Le dossier des Chagos, pourtant présenté par Londres comme juridiquement clos, continue de provoquer des remous politiques au Royaume-Uni.
Le Premier ministre britannique Keir Starmer a confirmé avoir rouvert le dialogue avec Washington après les critiques publiques de Donald Trump sur l’accord de rétrocession de l’archipel à Maurice.
Une initiative largement dictée par la pression exercée par l’opposition conservatrice, qui pourtant en 2024 sous Rishi Sunak avait bien soutenu le traité.
C’est dans ce climat tendu que le projet de loi de ratification de l’accord a été temporairement retiré de l’agenda de la Chambre des Lords.
Les Conservateurs, déterminés à ralentir le processus, accusent le gouvernement travailliste de fragiliser les intérêts sécuritaires du Royaume-Uni et de ses alliés, en particulier les États-Unis, autour de la base militaire de Diego Garcia.

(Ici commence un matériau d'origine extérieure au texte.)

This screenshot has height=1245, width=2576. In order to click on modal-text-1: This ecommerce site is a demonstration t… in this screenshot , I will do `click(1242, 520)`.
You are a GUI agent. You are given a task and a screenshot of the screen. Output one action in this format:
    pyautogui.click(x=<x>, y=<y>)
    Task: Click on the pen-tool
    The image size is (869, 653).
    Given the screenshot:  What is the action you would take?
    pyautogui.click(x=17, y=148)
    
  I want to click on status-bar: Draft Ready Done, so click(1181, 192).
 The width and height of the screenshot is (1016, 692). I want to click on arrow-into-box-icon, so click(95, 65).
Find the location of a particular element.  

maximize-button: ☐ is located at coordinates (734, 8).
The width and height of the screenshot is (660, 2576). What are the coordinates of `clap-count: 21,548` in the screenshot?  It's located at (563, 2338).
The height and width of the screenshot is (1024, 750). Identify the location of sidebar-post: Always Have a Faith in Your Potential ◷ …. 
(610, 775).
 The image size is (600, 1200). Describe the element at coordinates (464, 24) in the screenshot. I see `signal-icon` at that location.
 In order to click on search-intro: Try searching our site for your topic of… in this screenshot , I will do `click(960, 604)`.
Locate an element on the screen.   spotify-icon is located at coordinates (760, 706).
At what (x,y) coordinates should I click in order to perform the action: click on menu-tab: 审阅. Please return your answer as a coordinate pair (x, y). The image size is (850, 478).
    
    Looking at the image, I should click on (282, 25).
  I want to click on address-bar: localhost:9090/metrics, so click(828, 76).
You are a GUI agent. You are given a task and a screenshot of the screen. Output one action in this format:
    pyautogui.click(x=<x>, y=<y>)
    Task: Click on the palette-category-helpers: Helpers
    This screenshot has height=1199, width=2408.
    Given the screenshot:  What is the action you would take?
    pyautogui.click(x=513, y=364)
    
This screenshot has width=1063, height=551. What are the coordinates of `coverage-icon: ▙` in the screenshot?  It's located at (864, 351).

Londres insiste sur le fait que les arrangements militaires existants ne sont pas remis en cause.
Mais sur le fond, la question de la souveraineté n’est plus ouverte : le Royaume-Uni a reconnu formellement que l’archipel des Chagos, y compris Diego Garcia, relève de la souveraineté mauricienne.
Maurice s’appuie, de son côté, sur un acquis juridique solide et largement reconnu sur la scène internationale, qui repose sur un principe fondamental du droit international : une puissance
coloniale ne peut détacher un territoire avant l’accession d’un pays à l’indépendance.
C’est sur cette base que l’Assemblée générale des Nations unies a adopté, à une large majorité, une résolution affirmant que la séparation des Chagos en 1965 rendait le processus de décolonisation de Maurice incomplet, une position ensuite confortée par l’avis de la Cour internationale de Justice.
Le texte de l’accord bilatéral, publié par le Parlement britannique, entérine un règlement présenté comme global et définitif.
Il reconnaît noir sur blanc la souveraineté mauricienne sur
l’ensemble de l’archipel, tout en autorisant le Royaume-Uni, pour une durée déterminée, à exercer des droits étendus sur Diego Garcia afin d’assurer l’exploitation à long terme de la base militaire conjointe Royaume-Uni–États-Unis.
Londres conserve l’entière responsabilité de la défense et de la sécurité de la base, tandis que la souveraineté sur le territoire et les ressources demeure mauricienne.
Malgré les manœuvres politiques des Conservateurs, qui tentent de transformer le dossier en champ de bataille partisan, Londres
a franchi un seuil historique : c’est la première fois que le
Royaume-Uni reconnaît explicitement que les Chagos appartiennent à Maurice.
Un compromis stratégique, où les impératifs militaires mondiaux cohabitent désormais avec une souveraineté juridique pleinement reconnue.